John Urschel, 26, quits game after autopsies show traumatic brain injuries in 110 of 111 former players

A popular NFL player announced his retirement Thursday, two-days after a health study showed widespread traumatic injury in the brains of former players. 

“This morning John Urschel informed me of his decision to retire from football Baltimore Ravens head coach John Harbaugh said in a statement on the team's website.

Urschel, 26, was pursuing his doctorate’s degree at Massachusetts Institute of Technology but struggled at times with balancing the game with his studies because of conflicting schedules between professional football and school.

"When school began last September I was studying the Ravens playbook instead of partial differential equations," Urschel wrote last May on The Players' Tribune, a media platform where articles are written by professional athletes.

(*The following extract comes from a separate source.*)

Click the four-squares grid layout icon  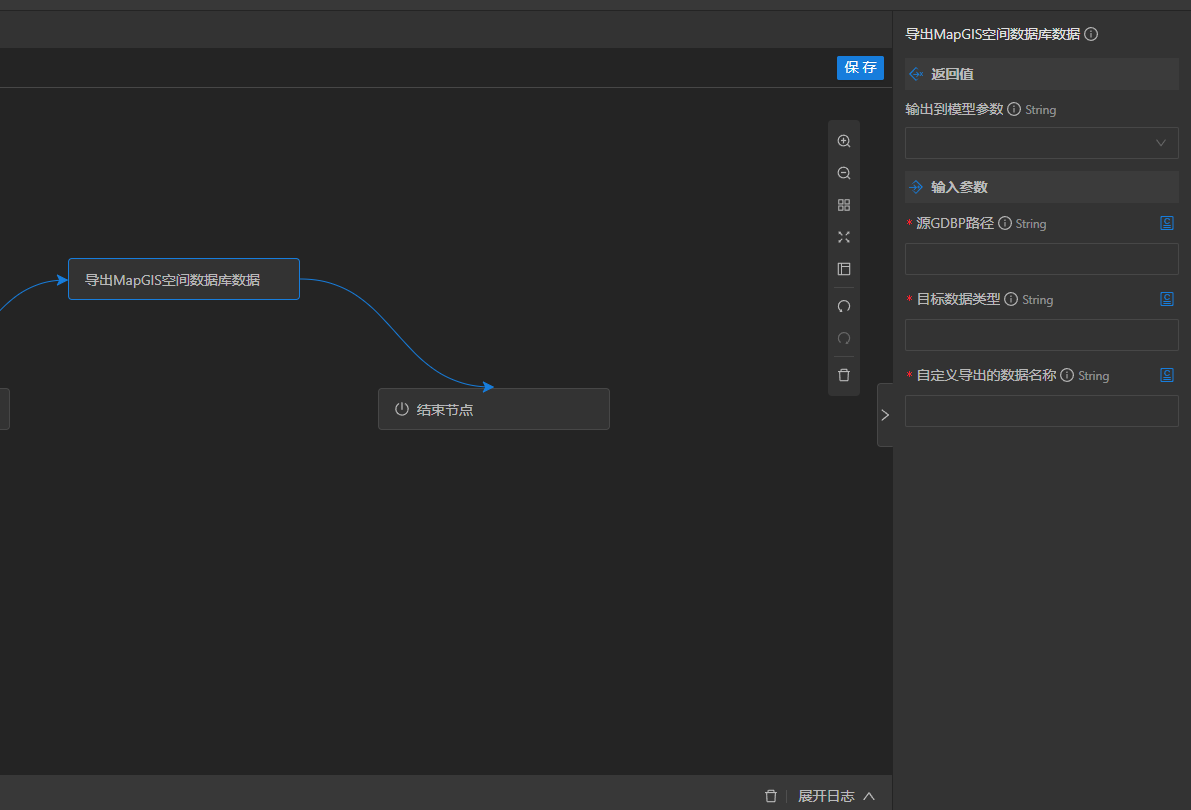coord(844,205)
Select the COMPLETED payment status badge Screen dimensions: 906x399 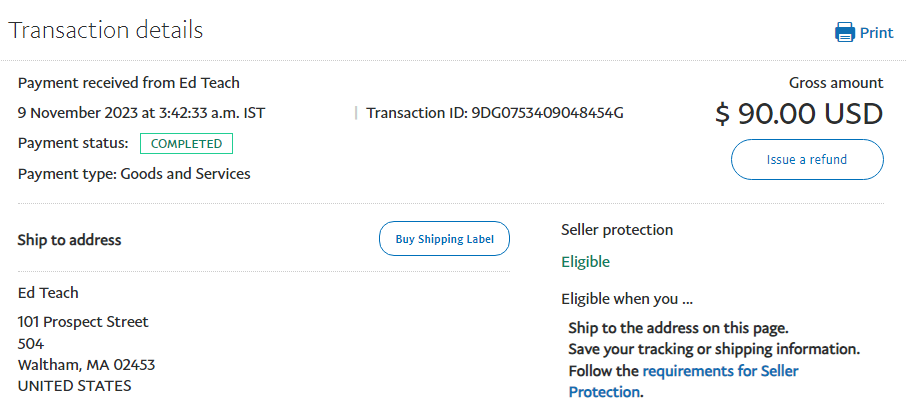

The 6’,3” 300-pound offensive lineman's decision to walk away from the game comes as the NFL scrambles to deal with the fallout of the health study that revealed 99 percent of players' brains donated to science after their deaths, were found to have chronic traumatic encephalopathy (CTE. The condition was found in 110 of 111 brains studied of athletes who played football at some point in their lives. Symptoms of CTE include memory loss, aggression and suicidal thoughts.

"Players of American football may be at increased risk of long-term neurological conditions, particularly CTE," according to the study published in the Journal of the American Medical Association.